▶ TEXT SEGMENT:
It’s great to see the face and name of Sammo Hung back on billboards across Hong Kong, as Fatal Move, the new gangster thriller from director Dennis Law, reigns at the top of the local box office. Law’s new feature is waaay darker than his Fatal Contact, currently a bestseller on Dragon Dynasty, but its final reel features a match up that fight fans have been waiting for since Killzone: Sammo VS Wu Jing. These two titans appeared together in the film formerly known as SPL and also in Twins Mission, but have never before traded fists and feet of fury. I was delighted to attend the premiere of Fatal Move with my good buddy, American actor/director Marcus Aurelius, and to introduce him to Sammo, who is both his idol and mine.

I first met Sammo on the set of his martial arts masterpiece Prodigal Son. I was 19 year old, Bruce Lee obsessed kid from Peterborough, England, and all I knew about Sammo was that he was the opponent in the opening duel of Enter The Dragon. When I first saw him on the Golden Harvest soundstage, he was in costume and make-up for Prodigal Son, and I actually thought he was a much older man. (Hung actually aged slowly and quite differently, and, 27 years later, still doesn’t look as old as his character in Prodigal Son.) With the late, great screenwriter Barry Wong translating, I badgered Sammo with questions about Lee, which he answered with good natured patience. It was only after I returned to London, and caught Prodigal Son at a midnight show, that I became an instant convert to the clan of Hung fans.

In terms of taking Hong Kong film fight choreography to a new level, Hung, along with Shaw Bros legend Lau Kar-leung, was one of the true successors of Bruce Lee. Their triumph came from their not emulating Lee’s style, but instead his energy and creativity. As choreographer, director, producer and star, Sammo’s contribution to martial arts cinema can’t be underestimated.

In more recent years, I’ve had the pleasure of working with Sammo on the films The Medallion and Dragon Heat. When I meet the big man’s fans (I call them The Hung Jury), they usually ask me one of three questions:

1)How did he get that scar between his nose and his mouth?

I can exclusively reveal that Sammo’s trademark facial characteristic was caused when he was engaged in a street fight outside a nightclub in Kowloon’s Tsim Sha Tsui East. He was battling a band of thugs alongside Shaw Bros regular Tong Yim-chaan (aka Bruce Tong), and figured Tong had his back. However, one of their foes smashed off the neck of a Coke bottle, and managed to swing it into Sammo’s face from behind him. If you look at the scar closely, it’s a perfect circle, the exact dimensions of a truncated Coca-Cola bottle. The Real Thing must have caused a real sting…

2)Why have so few of the films from Sammo’s later career been

released on DVD?

▶ DATA EXCERPTS:
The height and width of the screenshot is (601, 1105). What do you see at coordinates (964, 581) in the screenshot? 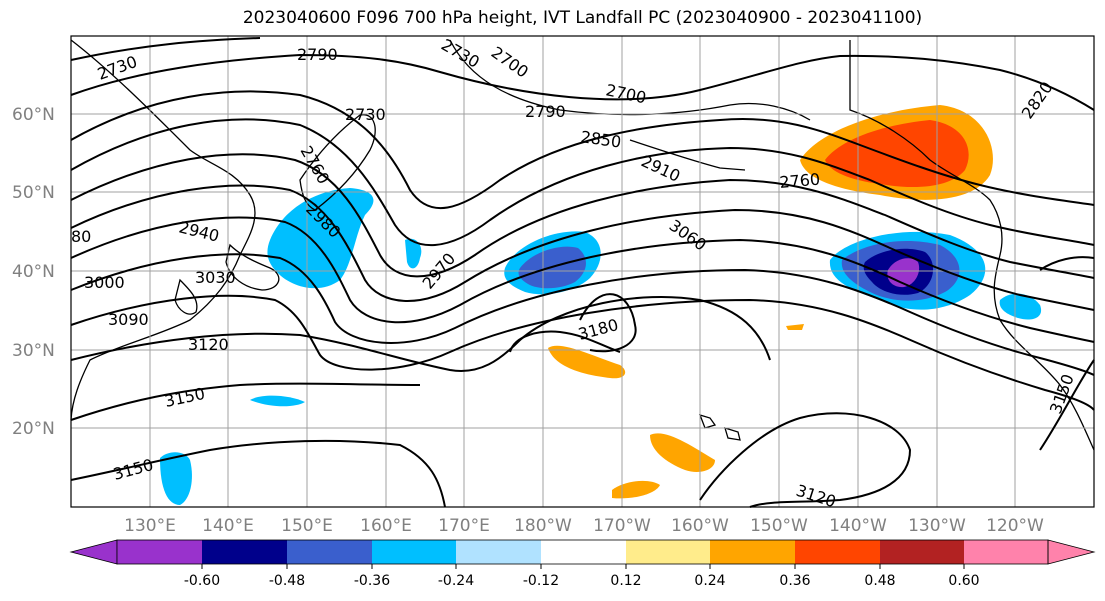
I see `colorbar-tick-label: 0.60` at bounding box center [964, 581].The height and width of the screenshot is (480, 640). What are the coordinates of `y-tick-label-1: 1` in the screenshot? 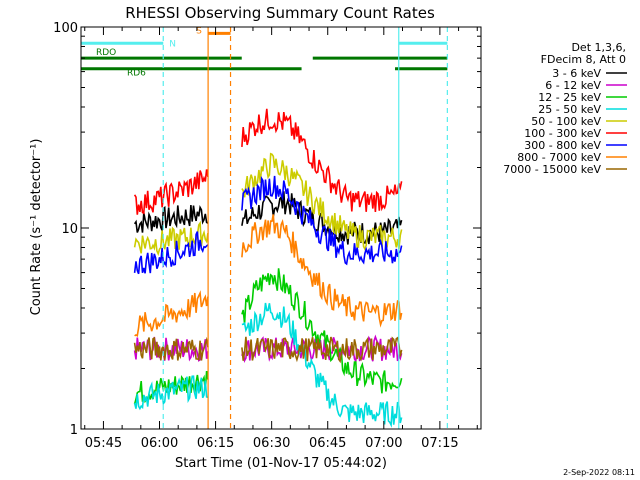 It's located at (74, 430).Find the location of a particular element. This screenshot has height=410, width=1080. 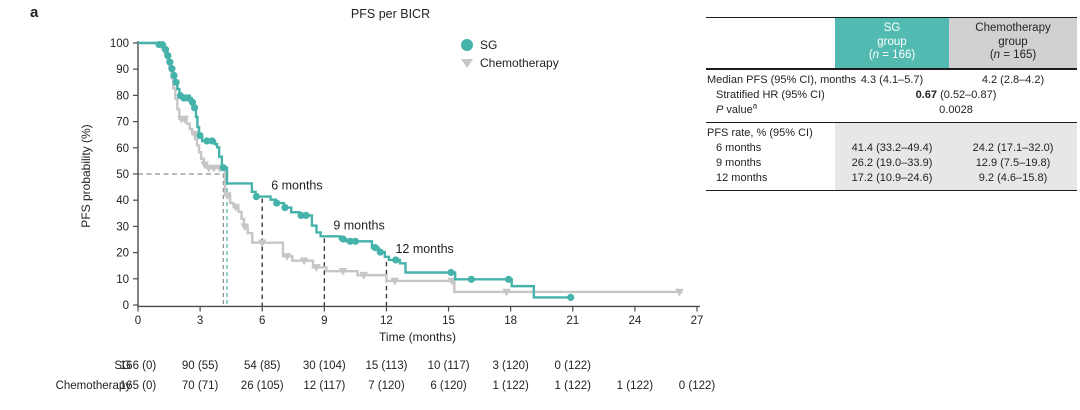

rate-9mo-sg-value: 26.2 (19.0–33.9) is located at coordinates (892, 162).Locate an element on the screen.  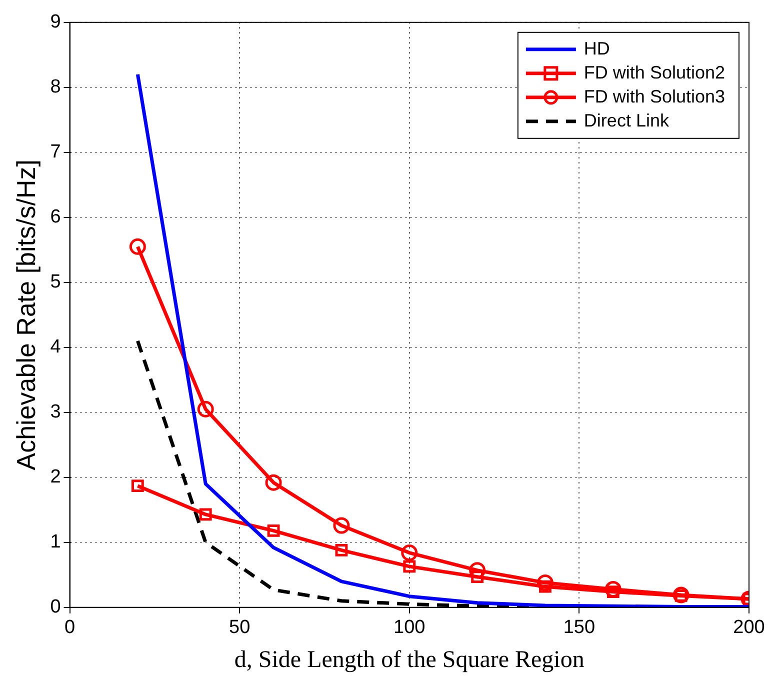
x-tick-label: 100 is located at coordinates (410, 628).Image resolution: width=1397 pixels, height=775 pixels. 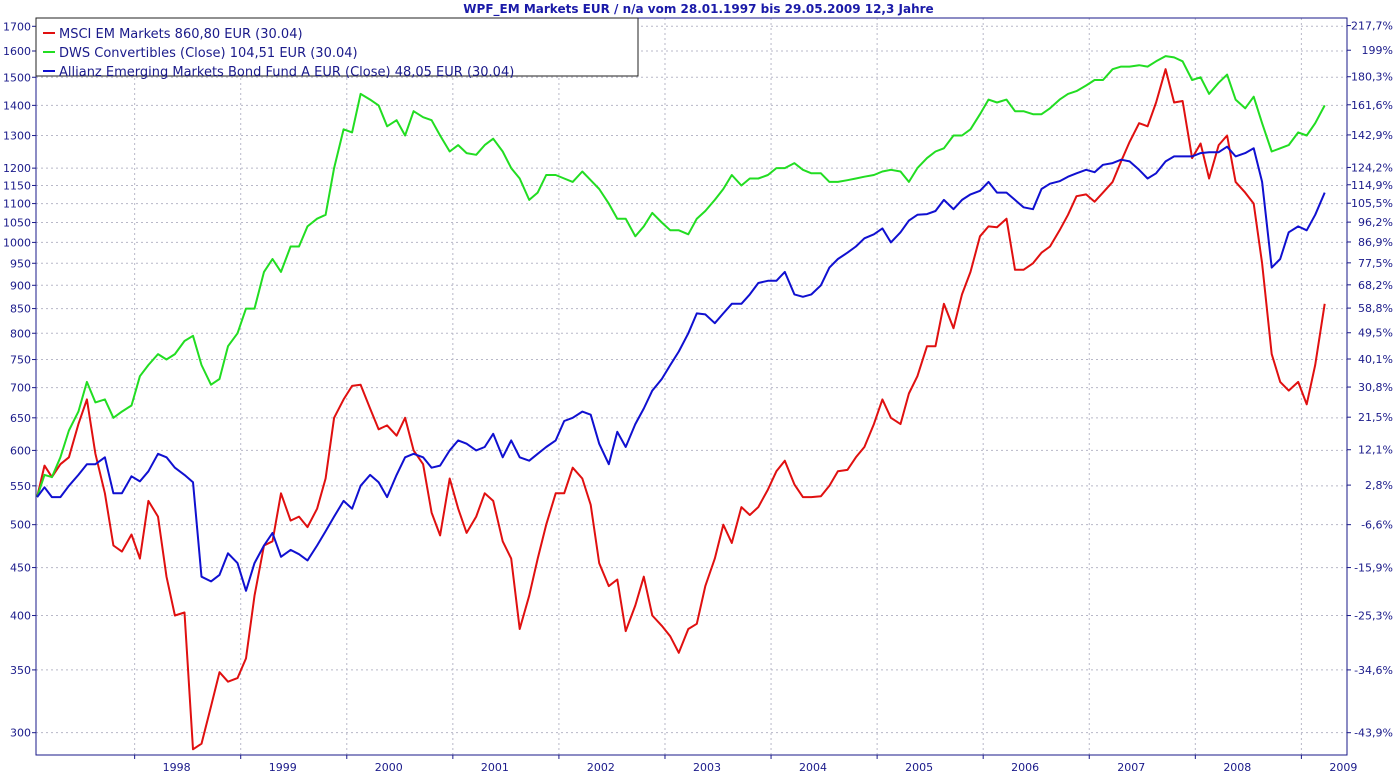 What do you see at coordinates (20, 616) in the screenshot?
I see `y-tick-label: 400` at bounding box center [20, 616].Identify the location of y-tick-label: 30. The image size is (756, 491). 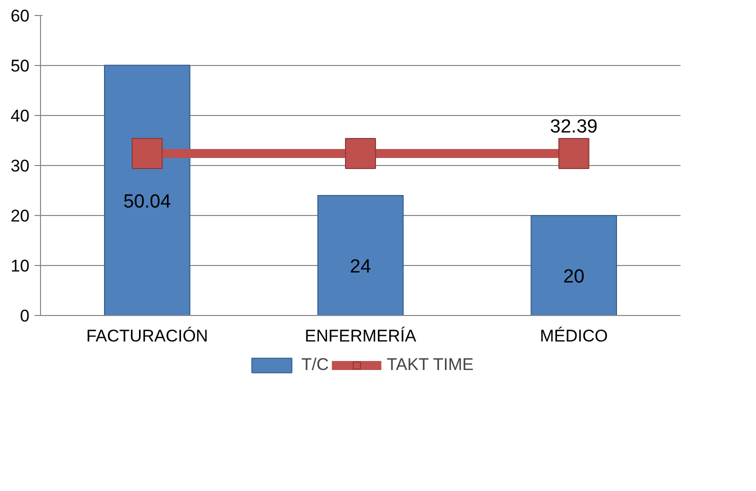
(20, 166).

* * *

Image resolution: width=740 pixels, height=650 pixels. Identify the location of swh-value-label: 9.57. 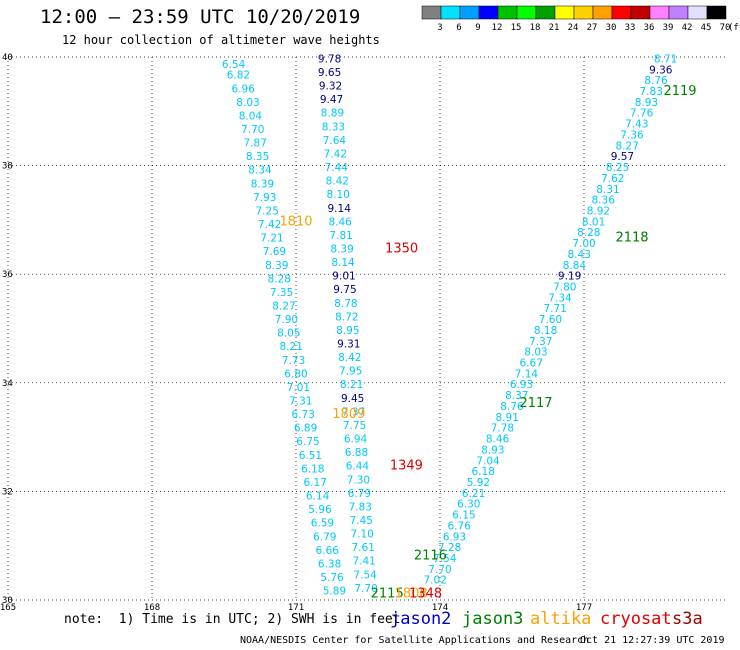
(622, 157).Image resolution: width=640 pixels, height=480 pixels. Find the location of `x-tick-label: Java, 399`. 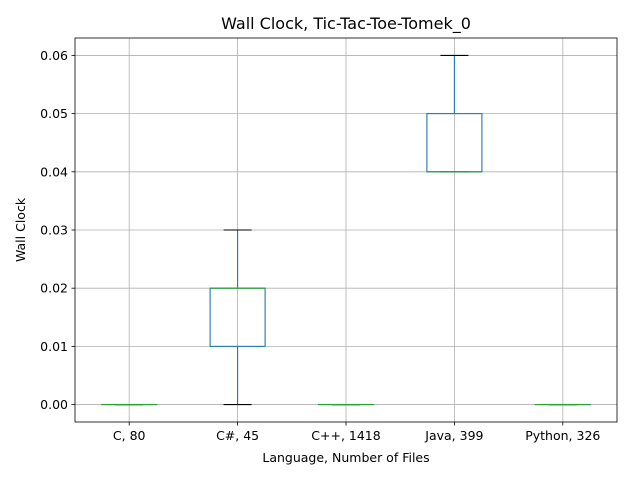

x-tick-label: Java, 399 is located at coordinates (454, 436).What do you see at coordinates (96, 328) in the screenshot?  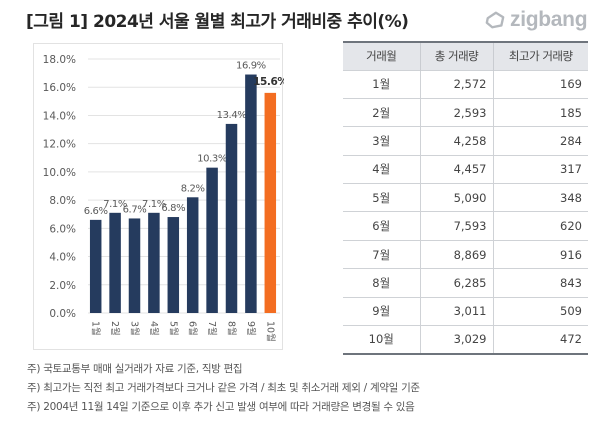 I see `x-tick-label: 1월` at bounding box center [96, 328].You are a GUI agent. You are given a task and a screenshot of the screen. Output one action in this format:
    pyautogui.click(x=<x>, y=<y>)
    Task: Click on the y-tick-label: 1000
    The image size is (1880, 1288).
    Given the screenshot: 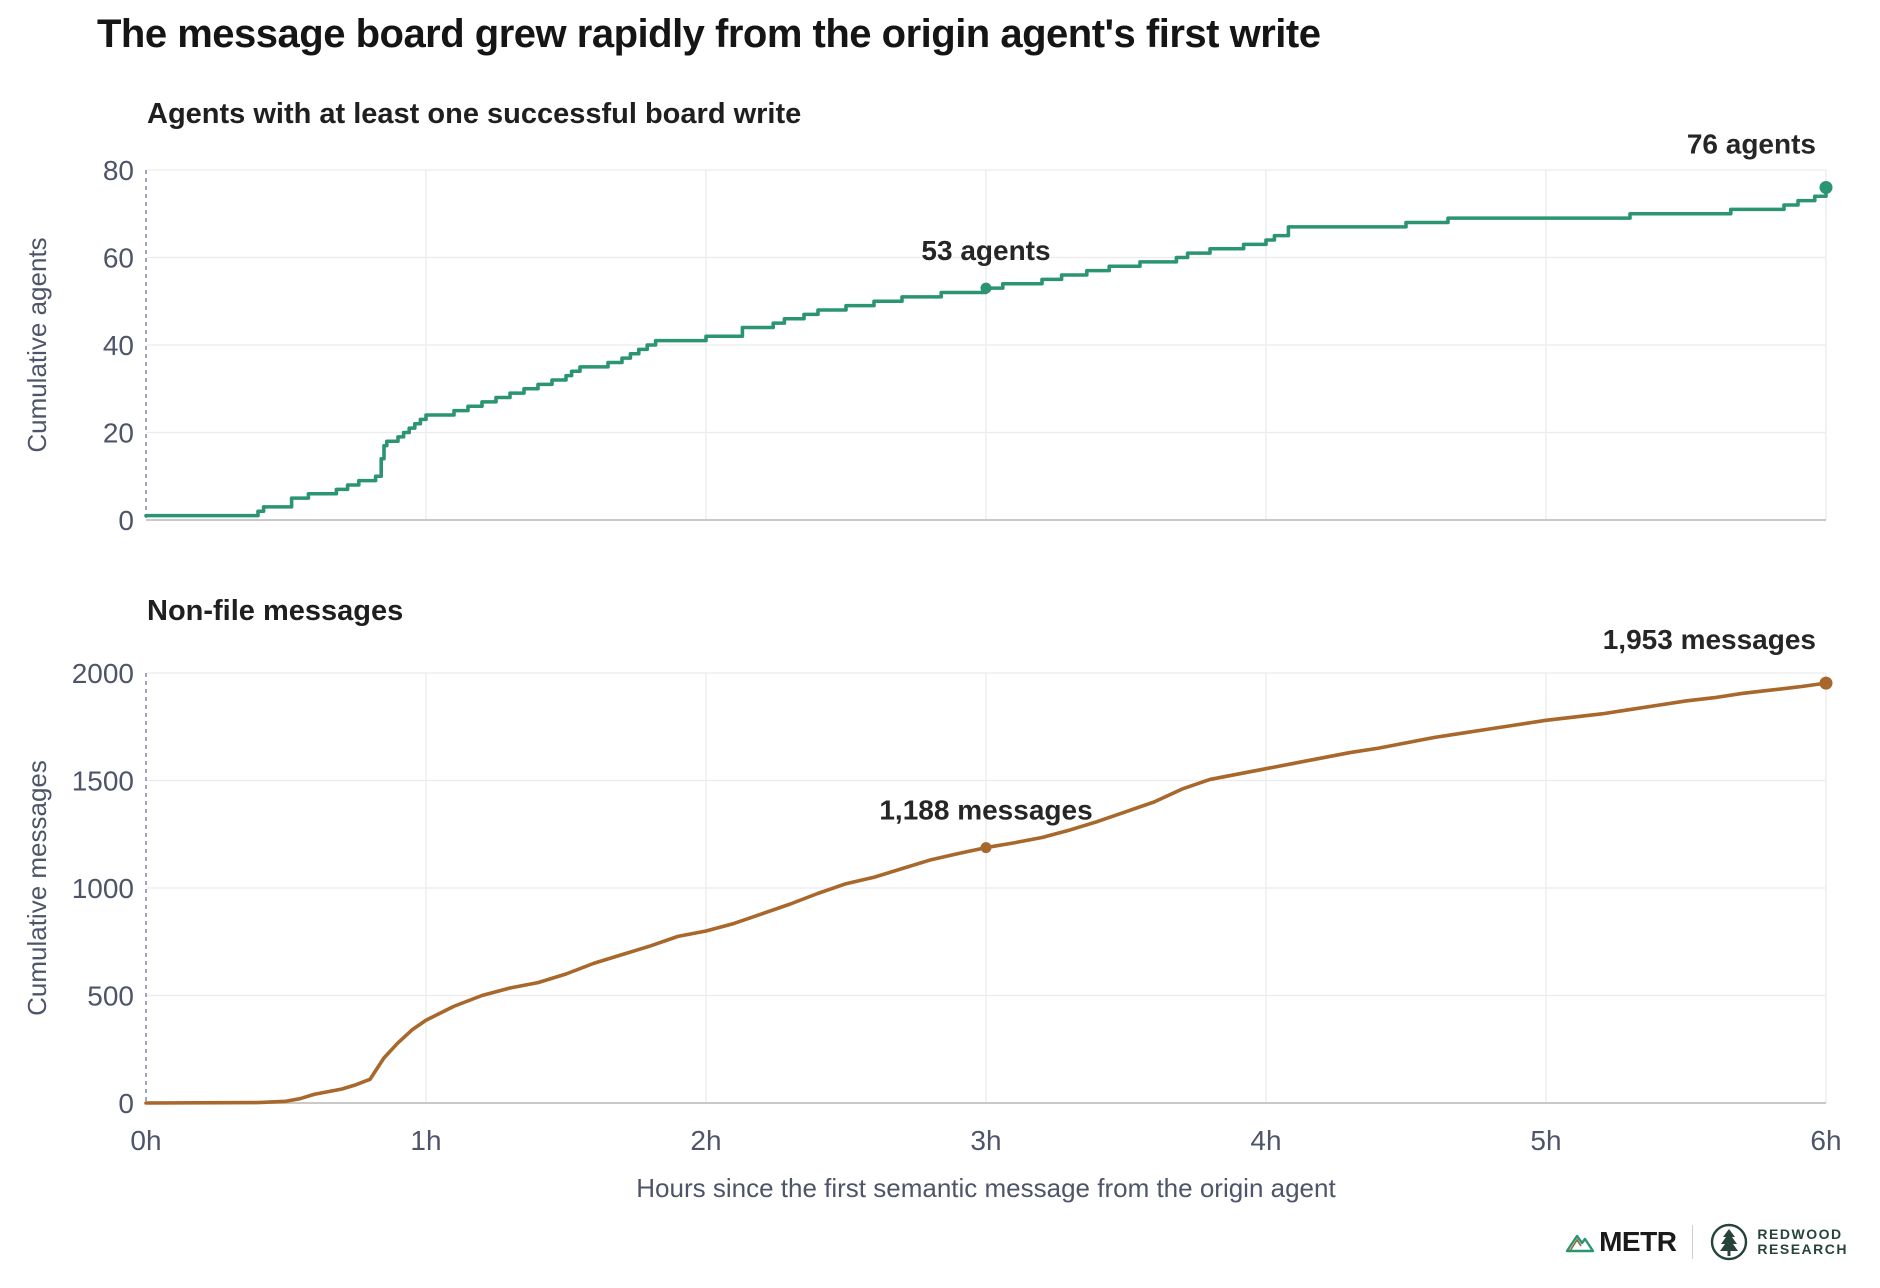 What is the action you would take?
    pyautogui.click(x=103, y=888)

---

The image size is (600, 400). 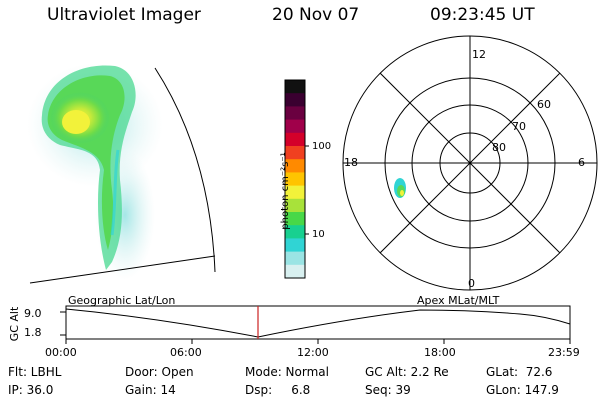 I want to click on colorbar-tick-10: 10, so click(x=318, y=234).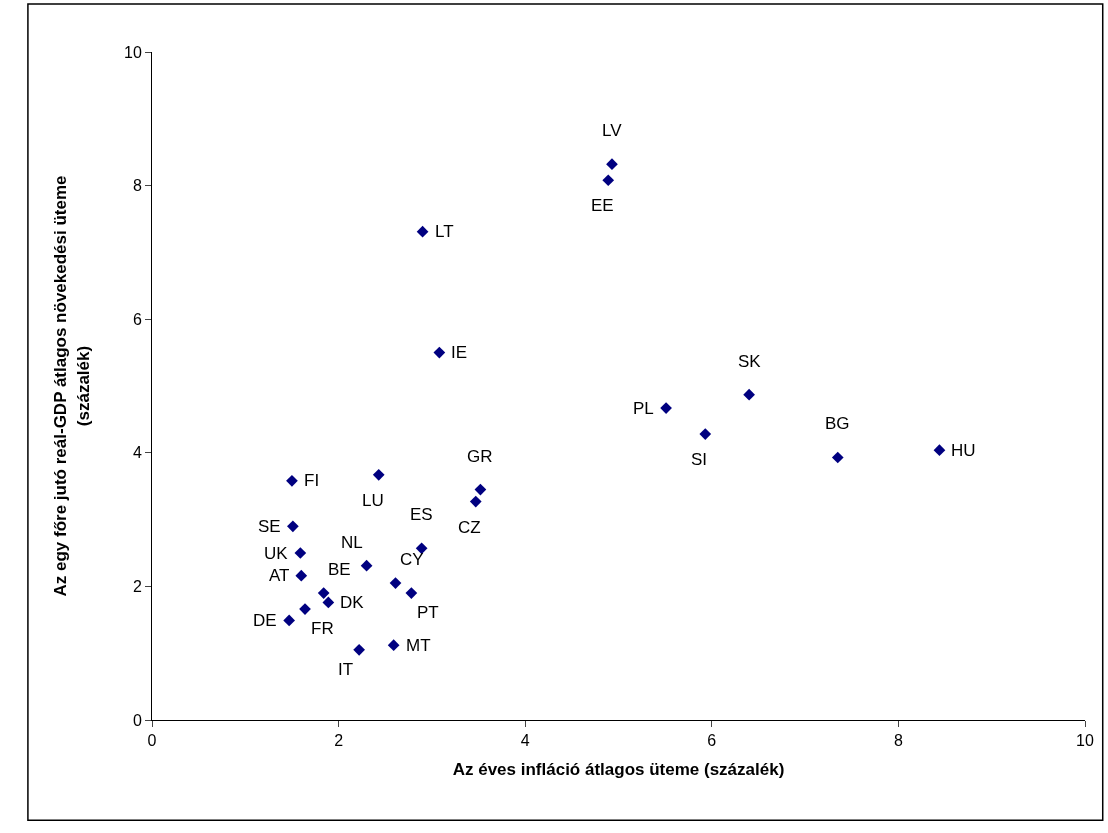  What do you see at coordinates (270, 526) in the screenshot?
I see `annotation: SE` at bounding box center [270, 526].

▶ YOUR OBJECTIVE: Which people does the Sammo Hung article name? List every one. The records have nothing to do with the Sammo Hung article.

▶ ANSWER AREA:
- Sammo Hung
- Dennis Law
- Wu Jing
- Marcus Aurelius
- Bruce Lee
- Barry Wong
- Lau Kar-leung
- Tong Yim-chaan (aka Bruce Tong)